Problem statement:
Reproduce everything from the line containing "Click the red delete file trash icon" down to the line containing "tap(1246, 105)", replacing "pixels" with "px" and keeping everything else unchanged. Give only those lines.

Material provided:
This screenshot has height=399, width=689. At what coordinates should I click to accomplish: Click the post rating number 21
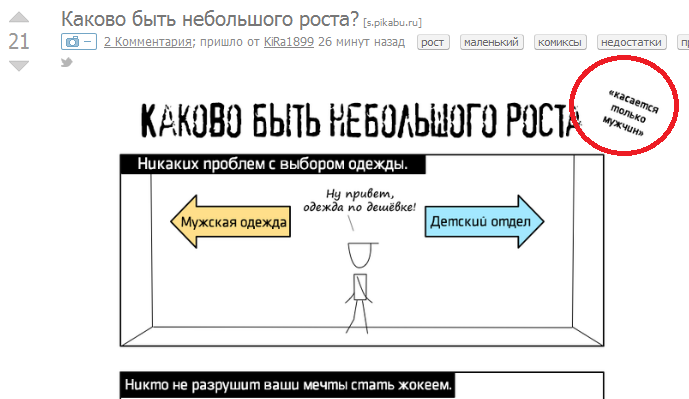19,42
---
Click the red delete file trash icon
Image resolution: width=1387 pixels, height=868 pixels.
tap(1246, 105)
==
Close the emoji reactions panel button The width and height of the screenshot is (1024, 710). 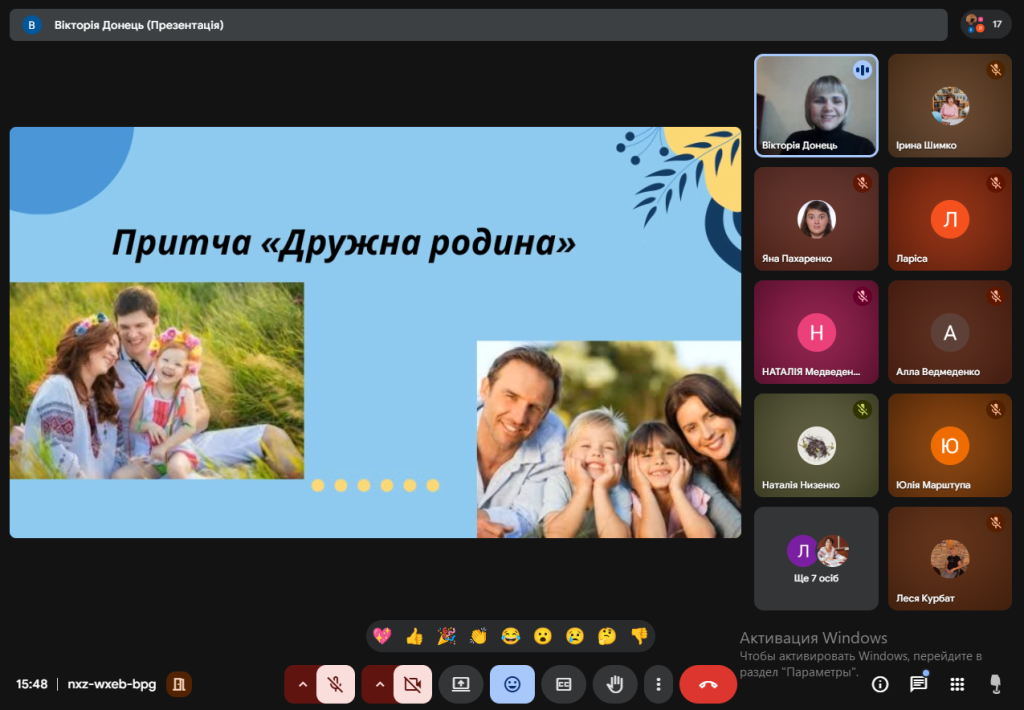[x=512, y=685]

Task response:
Click the red delete file trash icon
Image resolution: width=1387 px, height=868 px.
tap(1246, 105)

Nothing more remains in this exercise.